As part of its preparations for 2016, Congress passed the Consolidated Appropriations Act to pay for the various functions of the government in the New Year. Importantly, the $1.1 trillion spending bill has again suspended the enforcement by the FMCSA of certain 2013 hours-of-service rules.
In 2013, FMCSA required that drivers using a 34 hour restart to reset their weekly hours have two periods between 1 a.m. and 5 a.m. in their extended off-duty period and limited the use of these extended rests to once a week. These rules were greeted with controversy, cited by opponents as being unwieldy and unnecessary but held out by proponents as creating safer roads. The enforcement of these rules was suspended in 2014 as part of the appropriations act for that year and mandated the FMCSA study the issue. The FMCSA study comparing the fatigue and safety of truck drivers using two different versions of the hours-of-service restart provisions was completed in October 2015. It is currently in its data collection phase before its submission to the Department of Transportation for its review.
What is different about the suspension of the rules this year, though, is that Congress has added guidance on what the results of the study must show in order for FMCSA to implement and enforce the 2013 hours-of-service rules. The new language in Section 133 makes it clear that for FMCSA to lawfully enforce these provisions it must demonstrate “statistically significant improvement in all outcomes related to safety, operator fatigue, driver health and longevity, and work schedules, in comparison to commercial motor vehicle drivers who operated under the restart provisions” already in effect prior to the 2013 rules.
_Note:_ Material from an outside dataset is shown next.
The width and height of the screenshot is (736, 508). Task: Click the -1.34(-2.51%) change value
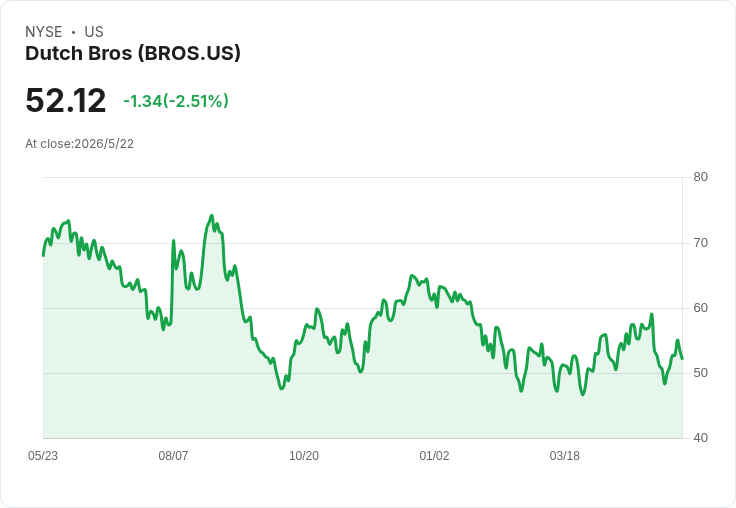coord(176,101)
This will be a high hurdle for the agency to clear, and the language used by Congress implies the hours-of-service rules will not be put back in place any time soon. A FMCSA official noted that these suspended rules would not be enforced without first consulting with trucking “stakeholders.” It should be said, though, that the worrying part of this legislation is that it is tied to a budget bill, and this suspension is only the law for the remainder of the year. The suspension will have to be renewed by Congress at the end of the year for the suspension to stay in force through 2017. In fact, it is likely that new rules will be formulated and sent out for notice by the end of September 2016 for them to be finalized prior to a new budget bill.
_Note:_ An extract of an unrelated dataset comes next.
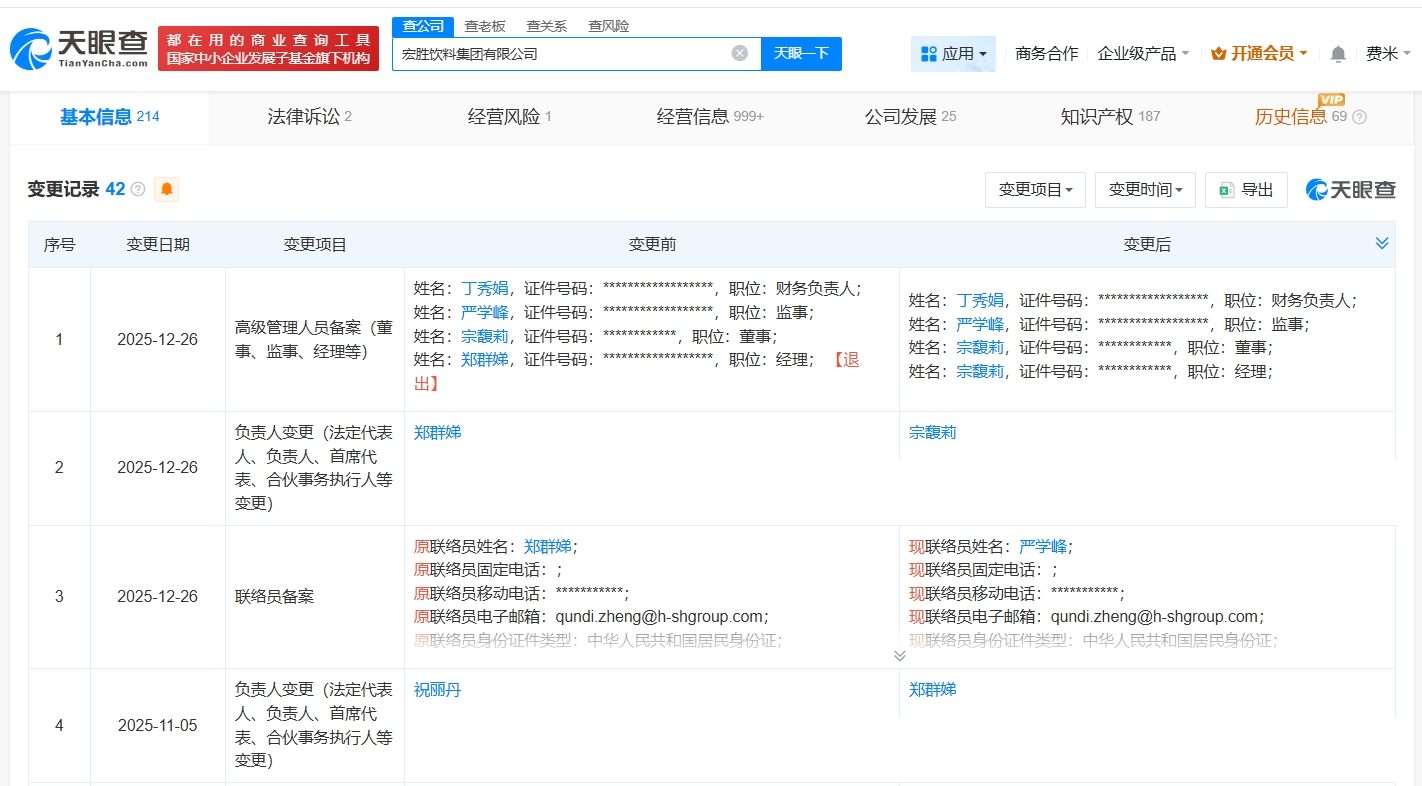Click the VIP badge on 历史信息
The image size is (1422, 786).
1331,101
What does this effectively mean for drivers and companies? Essentially, it means drivers and companies can continue to use the original 34 hour restart rule that was in place between 2003 and 2013. Drivers can still take any 34 hour period for a restart and may utilize a restart more than once per week if necessary. Employers and drivers should also be aware that all other regulations remain unaffected, and the suspension only relates to the 2013, 34 hour restart rules. Until Congress effectively prohibits FMCSA from enacting such a provision or lifts the suspension, companies will have to keep their ears to the ground on the regulations, ensure that any electronic devices used to track hours-of-service remain correctly calibrated to prevent false notices of violations, and hope Congress does the right thing and not allow FMCSA to force drivers to work less and not further strap with red tape an industry already facing driver shortages and saddled with regulations.